Exercise description => Print the lines below exactly, beginning with the one that contains "Conditions of Use (144, 2497)" and stopping after the last line.

Records supplied =>
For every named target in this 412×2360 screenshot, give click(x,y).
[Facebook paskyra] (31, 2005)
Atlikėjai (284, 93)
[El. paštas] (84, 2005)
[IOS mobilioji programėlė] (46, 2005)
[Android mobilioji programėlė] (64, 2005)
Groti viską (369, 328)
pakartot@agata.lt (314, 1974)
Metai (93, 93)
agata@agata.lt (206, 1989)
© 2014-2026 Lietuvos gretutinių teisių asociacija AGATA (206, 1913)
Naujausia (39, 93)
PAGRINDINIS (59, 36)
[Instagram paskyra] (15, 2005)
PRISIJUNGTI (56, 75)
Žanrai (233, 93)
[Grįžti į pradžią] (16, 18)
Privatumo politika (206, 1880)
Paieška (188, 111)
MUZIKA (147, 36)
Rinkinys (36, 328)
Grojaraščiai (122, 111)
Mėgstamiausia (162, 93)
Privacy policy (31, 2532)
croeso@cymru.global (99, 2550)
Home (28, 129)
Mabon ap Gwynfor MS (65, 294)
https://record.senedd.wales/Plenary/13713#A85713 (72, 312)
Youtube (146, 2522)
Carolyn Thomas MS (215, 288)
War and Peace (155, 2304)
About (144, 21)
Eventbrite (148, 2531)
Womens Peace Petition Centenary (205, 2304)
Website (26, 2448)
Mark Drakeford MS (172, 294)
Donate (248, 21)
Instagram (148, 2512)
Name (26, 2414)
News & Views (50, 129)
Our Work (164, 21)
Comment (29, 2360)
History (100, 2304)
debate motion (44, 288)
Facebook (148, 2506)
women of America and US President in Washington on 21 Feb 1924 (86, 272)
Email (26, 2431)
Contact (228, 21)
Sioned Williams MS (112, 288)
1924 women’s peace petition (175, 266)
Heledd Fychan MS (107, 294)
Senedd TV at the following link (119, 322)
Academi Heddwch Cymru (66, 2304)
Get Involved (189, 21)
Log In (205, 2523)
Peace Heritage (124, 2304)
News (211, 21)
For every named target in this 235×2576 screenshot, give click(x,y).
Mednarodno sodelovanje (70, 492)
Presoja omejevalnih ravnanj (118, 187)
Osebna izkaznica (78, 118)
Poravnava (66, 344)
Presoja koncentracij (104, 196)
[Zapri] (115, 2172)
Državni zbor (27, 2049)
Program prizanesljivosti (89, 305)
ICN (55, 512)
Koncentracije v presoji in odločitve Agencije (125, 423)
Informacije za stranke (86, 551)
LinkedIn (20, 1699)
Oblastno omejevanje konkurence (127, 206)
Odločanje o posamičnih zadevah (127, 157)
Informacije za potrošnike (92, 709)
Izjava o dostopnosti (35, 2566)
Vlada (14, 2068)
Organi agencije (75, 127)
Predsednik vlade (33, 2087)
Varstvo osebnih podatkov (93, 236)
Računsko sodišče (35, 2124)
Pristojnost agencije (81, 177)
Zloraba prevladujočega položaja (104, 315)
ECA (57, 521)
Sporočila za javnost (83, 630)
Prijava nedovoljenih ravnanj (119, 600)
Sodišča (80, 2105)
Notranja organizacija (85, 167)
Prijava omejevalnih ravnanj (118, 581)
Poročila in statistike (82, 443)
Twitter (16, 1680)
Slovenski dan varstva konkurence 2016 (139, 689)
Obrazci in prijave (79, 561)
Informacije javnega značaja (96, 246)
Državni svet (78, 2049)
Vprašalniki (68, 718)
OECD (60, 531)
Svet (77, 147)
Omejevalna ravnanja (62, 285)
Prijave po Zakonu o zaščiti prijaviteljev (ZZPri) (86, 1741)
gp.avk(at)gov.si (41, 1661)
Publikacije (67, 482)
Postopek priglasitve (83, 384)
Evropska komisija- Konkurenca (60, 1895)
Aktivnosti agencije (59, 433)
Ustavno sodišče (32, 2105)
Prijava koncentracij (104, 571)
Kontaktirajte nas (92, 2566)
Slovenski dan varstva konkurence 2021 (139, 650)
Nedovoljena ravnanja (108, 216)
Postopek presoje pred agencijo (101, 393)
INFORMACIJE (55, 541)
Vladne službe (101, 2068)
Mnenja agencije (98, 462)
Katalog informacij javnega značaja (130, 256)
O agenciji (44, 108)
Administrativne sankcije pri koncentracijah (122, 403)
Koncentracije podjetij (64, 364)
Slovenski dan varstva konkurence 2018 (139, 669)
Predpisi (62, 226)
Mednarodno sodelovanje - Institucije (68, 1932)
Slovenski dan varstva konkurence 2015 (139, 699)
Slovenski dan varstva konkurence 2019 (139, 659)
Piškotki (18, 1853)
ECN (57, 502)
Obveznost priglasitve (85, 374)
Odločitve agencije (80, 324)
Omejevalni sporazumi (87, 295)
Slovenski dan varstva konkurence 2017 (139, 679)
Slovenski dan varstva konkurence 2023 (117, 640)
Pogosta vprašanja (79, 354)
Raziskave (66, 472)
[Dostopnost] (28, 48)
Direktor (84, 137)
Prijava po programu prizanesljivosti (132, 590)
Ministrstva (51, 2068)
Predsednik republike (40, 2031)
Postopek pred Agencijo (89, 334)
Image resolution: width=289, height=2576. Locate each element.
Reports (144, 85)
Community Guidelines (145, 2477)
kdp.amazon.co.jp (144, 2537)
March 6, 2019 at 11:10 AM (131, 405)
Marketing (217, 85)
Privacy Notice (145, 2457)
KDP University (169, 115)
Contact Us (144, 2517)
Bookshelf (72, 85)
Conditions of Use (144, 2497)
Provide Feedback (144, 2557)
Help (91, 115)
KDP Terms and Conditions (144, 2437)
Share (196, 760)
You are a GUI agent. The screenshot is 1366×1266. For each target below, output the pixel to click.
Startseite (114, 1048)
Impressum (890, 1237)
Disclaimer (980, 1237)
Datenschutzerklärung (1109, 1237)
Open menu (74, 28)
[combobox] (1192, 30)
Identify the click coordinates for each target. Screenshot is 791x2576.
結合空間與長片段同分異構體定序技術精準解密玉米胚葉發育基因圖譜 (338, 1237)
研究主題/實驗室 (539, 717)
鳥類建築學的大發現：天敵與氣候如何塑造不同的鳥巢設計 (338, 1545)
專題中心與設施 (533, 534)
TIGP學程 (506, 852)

The answer =>
Conditions of Use (144, 2497)
Provide Feedback (144, 2557)
Help (91, 115)
KDP Terms and Conditions (144, 2437)
Share (196, 760)
You are a GUI agent. The screenshot is 1366×1266. For each target below, output the pixel to click.
Startseite (114, 1048)
Impressum (890, 1237)
Disclaimer (980, 1237)
Datenschutzerklärung (1109, 1237)
Open menu (74, 28)
[combobox] (1192, 30)
Identify the click coordinates for each target. Screenshot is 791x2576.
結合空間與長片段同分異構體定序技術精準解密玉米胚葉發育基因圖譜 (338, 1237)
研究主題/實驗室 (539, 717)
鳥類建築學的大發現：天敵與氣候如何塑造不同的鳥巢設計 (338, 1545)
專題中心與設施 (533, 534)
TIGP學程 (506, 852)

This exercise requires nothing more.